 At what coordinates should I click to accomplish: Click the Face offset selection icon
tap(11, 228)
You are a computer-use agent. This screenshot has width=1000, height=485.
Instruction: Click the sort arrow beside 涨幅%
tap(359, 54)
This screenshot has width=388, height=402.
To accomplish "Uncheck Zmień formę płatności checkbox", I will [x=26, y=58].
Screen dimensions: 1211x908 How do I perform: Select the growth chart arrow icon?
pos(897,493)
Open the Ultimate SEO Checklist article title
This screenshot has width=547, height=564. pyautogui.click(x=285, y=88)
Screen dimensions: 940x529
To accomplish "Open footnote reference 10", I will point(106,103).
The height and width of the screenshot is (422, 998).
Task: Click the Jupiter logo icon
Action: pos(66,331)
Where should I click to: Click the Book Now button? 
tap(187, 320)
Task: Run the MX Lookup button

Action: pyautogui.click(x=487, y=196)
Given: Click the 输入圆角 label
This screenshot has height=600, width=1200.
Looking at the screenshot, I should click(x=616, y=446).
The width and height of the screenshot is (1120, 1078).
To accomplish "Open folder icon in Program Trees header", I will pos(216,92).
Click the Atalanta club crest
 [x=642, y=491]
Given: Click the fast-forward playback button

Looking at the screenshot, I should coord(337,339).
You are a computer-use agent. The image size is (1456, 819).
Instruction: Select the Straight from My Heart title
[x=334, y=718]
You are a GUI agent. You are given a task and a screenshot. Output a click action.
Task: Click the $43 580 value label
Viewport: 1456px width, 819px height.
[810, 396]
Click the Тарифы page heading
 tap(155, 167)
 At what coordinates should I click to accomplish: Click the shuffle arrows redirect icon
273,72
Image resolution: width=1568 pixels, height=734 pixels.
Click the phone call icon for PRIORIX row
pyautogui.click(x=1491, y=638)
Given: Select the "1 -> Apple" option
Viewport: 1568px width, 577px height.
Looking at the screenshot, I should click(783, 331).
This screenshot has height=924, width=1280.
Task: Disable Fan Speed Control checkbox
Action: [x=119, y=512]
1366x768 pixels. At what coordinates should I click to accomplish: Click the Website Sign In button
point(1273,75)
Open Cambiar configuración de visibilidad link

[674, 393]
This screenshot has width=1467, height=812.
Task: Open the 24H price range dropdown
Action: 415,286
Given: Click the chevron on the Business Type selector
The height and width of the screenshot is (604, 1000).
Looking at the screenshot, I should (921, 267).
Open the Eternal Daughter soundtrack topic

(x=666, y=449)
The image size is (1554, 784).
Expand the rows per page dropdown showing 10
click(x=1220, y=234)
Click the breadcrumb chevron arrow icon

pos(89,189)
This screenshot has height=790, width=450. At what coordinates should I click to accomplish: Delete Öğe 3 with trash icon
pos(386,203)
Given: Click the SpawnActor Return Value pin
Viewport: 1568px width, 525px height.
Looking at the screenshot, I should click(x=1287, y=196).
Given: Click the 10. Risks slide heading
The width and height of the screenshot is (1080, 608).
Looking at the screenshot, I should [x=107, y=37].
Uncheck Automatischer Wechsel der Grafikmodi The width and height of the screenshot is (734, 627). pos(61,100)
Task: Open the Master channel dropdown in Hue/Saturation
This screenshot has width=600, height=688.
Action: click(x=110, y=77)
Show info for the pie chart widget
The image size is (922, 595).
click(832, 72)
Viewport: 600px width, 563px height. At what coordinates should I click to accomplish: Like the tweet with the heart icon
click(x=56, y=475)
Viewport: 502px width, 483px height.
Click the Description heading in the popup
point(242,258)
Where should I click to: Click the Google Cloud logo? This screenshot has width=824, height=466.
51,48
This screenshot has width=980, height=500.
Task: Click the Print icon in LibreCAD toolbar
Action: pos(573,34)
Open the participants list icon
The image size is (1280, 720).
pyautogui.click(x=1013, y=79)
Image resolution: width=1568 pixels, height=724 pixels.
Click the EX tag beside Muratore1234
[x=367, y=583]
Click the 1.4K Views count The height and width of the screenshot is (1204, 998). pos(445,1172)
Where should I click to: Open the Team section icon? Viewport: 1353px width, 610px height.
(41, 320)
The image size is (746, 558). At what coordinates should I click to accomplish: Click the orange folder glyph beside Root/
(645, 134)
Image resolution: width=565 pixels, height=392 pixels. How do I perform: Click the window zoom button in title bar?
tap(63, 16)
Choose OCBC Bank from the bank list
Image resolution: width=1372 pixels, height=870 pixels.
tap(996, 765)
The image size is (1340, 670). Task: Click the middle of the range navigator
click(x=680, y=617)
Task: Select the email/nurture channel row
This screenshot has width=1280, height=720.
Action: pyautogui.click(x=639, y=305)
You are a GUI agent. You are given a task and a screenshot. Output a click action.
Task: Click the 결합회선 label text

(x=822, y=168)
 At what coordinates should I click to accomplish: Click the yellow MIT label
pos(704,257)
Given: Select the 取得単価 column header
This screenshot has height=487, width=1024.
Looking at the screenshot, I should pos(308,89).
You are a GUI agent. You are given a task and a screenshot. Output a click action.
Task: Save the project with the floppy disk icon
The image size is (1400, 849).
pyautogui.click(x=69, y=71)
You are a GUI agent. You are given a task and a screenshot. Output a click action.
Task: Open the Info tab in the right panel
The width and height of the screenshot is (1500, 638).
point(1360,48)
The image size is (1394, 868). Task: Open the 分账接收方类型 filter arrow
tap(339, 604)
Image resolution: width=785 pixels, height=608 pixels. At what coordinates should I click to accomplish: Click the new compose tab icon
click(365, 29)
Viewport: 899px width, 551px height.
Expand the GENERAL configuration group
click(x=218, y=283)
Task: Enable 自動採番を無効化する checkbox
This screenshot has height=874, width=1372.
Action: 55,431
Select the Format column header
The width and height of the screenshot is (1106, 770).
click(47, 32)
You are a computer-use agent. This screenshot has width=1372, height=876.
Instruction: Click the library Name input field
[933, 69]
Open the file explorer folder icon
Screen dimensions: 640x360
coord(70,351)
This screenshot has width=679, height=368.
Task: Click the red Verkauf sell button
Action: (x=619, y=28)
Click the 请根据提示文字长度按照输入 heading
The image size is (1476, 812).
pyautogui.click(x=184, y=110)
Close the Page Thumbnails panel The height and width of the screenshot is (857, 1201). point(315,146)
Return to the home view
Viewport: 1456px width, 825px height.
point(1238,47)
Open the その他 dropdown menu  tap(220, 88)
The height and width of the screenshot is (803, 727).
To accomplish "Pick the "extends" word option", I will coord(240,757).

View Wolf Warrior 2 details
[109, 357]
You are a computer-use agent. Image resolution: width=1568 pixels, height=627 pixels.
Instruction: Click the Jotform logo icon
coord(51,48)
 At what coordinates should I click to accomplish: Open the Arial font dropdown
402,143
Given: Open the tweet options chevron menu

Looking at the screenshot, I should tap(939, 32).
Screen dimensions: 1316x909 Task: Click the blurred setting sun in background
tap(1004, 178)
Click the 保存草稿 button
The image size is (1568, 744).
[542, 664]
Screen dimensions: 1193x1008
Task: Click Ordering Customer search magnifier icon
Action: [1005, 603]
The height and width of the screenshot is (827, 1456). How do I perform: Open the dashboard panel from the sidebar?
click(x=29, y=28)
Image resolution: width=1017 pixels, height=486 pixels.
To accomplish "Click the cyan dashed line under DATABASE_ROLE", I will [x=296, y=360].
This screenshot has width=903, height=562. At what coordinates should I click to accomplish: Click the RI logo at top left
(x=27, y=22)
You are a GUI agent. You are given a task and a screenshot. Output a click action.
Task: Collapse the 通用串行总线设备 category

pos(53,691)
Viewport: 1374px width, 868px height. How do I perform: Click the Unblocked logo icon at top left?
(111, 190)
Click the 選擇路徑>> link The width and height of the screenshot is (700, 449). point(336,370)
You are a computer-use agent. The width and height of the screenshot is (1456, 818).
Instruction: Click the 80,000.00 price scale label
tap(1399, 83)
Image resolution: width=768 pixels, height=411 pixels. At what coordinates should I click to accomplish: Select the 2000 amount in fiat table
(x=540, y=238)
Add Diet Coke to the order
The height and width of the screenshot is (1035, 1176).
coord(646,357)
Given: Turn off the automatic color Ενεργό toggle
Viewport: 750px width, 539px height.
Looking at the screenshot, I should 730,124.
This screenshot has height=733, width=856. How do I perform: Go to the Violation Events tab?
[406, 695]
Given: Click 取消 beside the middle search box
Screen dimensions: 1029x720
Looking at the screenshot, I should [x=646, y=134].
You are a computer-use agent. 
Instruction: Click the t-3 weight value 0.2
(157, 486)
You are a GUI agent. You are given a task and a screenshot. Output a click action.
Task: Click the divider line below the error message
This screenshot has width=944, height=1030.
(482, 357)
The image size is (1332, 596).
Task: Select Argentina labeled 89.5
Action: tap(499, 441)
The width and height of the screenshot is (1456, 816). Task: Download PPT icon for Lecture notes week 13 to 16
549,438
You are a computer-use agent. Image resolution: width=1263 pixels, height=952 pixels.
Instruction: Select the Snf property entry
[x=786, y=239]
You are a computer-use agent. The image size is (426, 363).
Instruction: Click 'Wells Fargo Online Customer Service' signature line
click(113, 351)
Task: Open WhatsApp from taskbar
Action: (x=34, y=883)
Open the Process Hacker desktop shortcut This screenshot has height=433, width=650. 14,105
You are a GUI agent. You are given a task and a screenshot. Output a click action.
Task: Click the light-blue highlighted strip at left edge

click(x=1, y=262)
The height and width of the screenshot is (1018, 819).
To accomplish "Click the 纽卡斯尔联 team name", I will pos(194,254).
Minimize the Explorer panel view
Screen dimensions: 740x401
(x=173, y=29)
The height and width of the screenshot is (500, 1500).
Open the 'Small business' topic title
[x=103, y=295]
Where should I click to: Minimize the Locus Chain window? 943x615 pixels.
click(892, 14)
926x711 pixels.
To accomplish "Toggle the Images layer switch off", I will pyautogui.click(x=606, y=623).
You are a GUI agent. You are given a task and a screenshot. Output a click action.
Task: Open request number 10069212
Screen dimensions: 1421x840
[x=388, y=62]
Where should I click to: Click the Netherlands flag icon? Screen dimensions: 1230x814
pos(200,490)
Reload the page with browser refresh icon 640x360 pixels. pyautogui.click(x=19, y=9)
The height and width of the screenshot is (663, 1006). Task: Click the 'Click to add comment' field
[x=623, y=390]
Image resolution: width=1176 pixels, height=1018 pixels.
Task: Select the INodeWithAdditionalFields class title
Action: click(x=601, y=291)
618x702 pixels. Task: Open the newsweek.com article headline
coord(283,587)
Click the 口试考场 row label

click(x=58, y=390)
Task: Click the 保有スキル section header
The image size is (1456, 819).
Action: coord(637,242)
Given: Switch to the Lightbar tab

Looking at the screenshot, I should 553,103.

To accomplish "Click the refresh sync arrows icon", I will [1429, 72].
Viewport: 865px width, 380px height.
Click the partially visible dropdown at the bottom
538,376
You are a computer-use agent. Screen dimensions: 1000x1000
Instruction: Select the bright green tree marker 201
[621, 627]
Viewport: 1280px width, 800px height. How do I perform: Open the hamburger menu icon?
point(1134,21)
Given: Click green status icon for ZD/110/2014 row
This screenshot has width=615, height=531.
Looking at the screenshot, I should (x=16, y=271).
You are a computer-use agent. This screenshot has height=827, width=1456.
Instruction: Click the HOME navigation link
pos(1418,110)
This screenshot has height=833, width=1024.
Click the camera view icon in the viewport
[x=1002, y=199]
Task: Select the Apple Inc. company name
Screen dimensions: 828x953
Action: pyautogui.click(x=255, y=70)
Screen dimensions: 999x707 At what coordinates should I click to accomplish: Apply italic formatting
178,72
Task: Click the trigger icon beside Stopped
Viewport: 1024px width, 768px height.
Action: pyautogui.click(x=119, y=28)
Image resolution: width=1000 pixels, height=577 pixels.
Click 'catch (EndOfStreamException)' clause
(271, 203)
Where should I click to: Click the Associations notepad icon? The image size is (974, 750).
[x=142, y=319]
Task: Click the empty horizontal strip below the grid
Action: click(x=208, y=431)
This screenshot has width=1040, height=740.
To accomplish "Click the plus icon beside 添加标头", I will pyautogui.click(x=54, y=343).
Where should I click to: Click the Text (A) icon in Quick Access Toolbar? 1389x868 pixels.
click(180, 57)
════════════════
Pull out every line of the entries above that contains the word "window", and copy each one in full.

# Completed task:
Image resolution: width=565 pixels, height=392 pixels. How do I perform: Click the window zoom button in title bar?
Where should I click to: Minimize the Locus Chain window? 943x615 pixels.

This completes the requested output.